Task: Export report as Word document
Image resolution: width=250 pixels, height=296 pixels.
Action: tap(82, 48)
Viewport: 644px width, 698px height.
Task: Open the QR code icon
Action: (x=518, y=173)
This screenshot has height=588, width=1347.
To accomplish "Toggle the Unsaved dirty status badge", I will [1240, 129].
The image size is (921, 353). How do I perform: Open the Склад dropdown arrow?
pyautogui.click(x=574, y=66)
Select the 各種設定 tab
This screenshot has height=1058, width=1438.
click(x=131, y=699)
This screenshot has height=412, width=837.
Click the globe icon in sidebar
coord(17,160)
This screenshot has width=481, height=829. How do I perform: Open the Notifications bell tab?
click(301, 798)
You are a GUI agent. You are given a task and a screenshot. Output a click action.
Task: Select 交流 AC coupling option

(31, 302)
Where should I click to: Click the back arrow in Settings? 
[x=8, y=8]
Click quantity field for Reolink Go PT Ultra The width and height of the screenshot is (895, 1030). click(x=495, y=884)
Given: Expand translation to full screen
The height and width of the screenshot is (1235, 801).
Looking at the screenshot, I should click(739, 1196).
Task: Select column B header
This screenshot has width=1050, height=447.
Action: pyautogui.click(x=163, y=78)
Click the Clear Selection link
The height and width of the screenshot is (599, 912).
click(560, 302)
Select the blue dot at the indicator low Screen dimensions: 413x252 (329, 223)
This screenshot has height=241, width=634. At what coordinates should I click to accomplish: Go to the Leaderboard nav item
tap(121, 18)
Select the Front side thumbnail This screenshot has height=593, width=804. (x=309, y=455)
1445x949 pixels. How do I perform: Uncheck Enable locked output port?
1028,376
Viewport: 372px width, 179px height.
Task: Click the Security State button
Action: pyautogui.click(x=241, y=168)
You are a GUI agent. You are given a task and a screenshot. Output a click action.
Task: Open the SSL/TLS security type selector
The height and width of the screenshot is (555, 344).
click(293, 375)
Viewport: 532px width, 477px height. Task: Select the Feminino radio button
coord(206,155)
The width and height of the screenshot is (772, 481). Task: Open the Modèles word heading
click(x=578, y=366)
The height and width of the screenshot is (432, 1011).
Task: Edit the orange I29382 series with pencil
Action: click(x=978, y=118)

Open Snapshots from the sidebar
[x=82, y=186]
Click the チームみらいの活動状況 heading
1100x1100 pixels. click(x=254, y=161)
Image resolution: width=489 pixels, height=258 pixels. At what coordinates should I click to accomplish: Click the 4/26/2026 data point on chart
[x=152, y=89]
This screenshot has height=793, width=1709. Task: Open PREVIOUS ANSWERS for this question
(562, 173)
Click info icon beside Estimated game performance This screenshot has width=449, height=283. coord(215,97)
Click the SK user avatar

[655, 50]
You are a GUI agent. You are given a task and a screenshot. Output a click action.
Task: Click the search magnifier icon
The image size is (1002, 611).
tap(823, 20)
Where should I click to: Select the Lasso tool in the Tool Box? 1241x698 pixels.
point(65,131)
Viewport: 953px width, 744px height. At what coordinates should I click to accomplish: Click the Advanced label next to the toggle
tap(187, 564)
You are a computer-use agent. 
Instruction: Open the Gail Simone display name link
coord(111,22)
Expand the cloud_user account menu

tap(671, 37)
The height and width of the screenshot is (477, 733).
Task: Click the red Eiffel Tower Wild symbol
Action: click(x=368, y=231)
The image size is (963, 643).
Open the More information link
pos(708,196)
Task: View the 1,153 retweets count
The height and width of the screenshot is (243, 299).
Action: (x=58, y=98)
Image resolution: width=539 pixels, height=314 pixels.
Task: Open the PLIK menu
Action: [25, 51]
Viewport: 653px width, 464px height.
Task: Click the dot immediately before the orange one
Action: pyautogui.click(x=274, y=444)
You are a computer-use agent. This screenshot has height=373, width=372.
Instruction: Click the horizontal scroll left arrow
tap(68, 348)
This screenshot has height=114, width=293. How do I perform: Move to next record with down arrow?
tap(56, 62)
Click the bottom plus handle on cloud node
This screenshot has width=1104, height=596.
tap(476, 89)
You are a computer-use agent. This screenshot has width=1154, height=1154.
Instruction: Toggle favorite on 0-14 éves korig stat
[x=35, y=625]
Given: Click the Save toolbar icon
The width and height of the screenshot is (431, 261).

- _Work item_
I need each line above reproduced exactly.

- _Solution below_
Task: Export report as Word document
Image resolution: width=250 pixels, height=296 pixels.
Action: tap(82, 48)
Viewport: 644px width, 698px height.
Task: Open the QR code icon
Action: (x=518, y=173)
This screenshot has height=588, width=1347.
To accomplish "Toggle the Unsaved dirty status badge", I will [1240, 129].
The image size is (921, 353). How do I perform: Open the Склад dropdown arrow?
pyautogui.click(x=574, y=66)
Select the 各種設定 tab
This screenshot has height=1058, width=1438.
click(x=131, y=699)
This screenshot has height=412, width=837.
Click the globe icon in sidebar
coord(17,160)
This screenshot has width=481, height=829. How do I perform: Open the Notifications bell tab?
click(301, 798)
You are a GUI agent. You are given a task and a screenshot. Output a click action.
Task: Select 交流 AC coupling option

(31, 302)
Where should I click to: Click the back arrow in Settings? 
[x=8, y=8]
Click quantity field for Reolink Go PT Ultra The width and height of the screenshot is (895, 1030). click(x=495, y=884)
Given: Expand translation to full screen
The height and width of the screenshot is (1235, 801).
Looking at the screenshot, I should click(739, 1196).
Task: Select column B header
This screenshot has width=1050, height=447.
Action: pyautogui.click(x=163, y=78)
Click the Clear Selection link
The height and width of the screenshot is (599, 912).
click(560, 302)
Select the blue dot at the indicator low Screen dimensions: 413x252 (329, 223)
This screenshot has height=241, width=634. At what coordinates should I click to accomplish: Go to the Leaderboard nav item
tap(121, 18)
Select the Front side thumbnail This screenshot has height=593, width=804. (x=309, y=455)
1445x949 pixels. How do I perform: Uncheck Enable locked output port?
1028,376
Viewport: 372px width, 179px height.
Task: Click the Security State button
Action: pyautogui.click(x=241, y=168)
You are a GUI agent. You are given a task and a screenshot. Output a click action.
Task: Open the SSL/TLS security type selector
The height and width of the screenshot is (555, 344).
click(293, 375)
Viewport: 532px width, 477px height. Task: Select the Feminino radio button
coord(206,155)
The width and height of the screenshot is (772, 481). Task: Open the Modèles word heading
click(x=578, y=366)
The height and width of the screenshot is (432, 1011).
Task: Edit the orange I29382 series with pencil
Action: click(x=978, y=118)

Open Snapshots from the sidebar
[x=82, y=186]
Click the チームみらいの活動状況 heading
1100x1100 pixels. click(x=254, y=161)
Image resolution: width=489 pixels, height=258 pixels. At what coordinates should I click to accomplish: Click the 4/26/2026 data point on chart
[x=152, y=89]
This screenshot has height=793, width=1709. Task: Open PREVIOUS ANSWERS for this question
(562, 173)
Click info icon beside Estimated game performance This screenshot has width=449, height=283. coord(215,97)
Click the SK user avatar

[655, 50]
You are a GUI agent. You are given a task and a screenshot. Output a click action.
Task: Click the search magnifier icon
The image size is (1002, 611).
tap(823, 20)
Where should I click to: Select the Lasso tool in the Tool Box? 1241x698 pixels.
point(65,131)
Viewport: 953px width, 744px height. At what coordinates should I click to accomplish: Click the Advanced label next to the toggle
tap(187, 564)
You are a computer-use agent. 
Instruction: Open the Gail Simone display name link
coord(111,22)
Expand the cloud_user account menu

tap(671, 37)
The height and width of the screenshot is (477, 733).
Task: Click the red Eiffel Tower Wild symbol
Action: click(x=368, y=231)
The image size is (963, 643).
Open the More information link
pos(708,196)
Task: View the 1,153 retweets count
The height and width of the screenshot is (243, 299).
Action: (x=58, y=98)
Image resolution: width=539 pixels, height=314 pixels.
Task: Open the PLIK menu
Action: [25, 51]
Viewport: 653px width, 464px height.
Task: Click the dot immediately before the orange one
Action: pyautogui.click(x=274, y=444)
You are a computer-use agent. This screenshot has height=373, width=372.
Instruction: Click the horizontal scroll left arrow
tap(68, 348)
This screenshot has height=114, width=293. How do I perform: Move to next record with down arrow?
tap(56, 62)
Click the bottom plus handle on cloud node
This screenshot has width=1104, height=596.
tap(476, 89)
You are a computer-use agent. This screenshot has width=1154, height=1154.
Instruction: Toggle favorite on 0-14 éves korig stat
[x=35, y=625]
Given: Click the Save toolbar icon
The width and height of the screenshot is (431, 261).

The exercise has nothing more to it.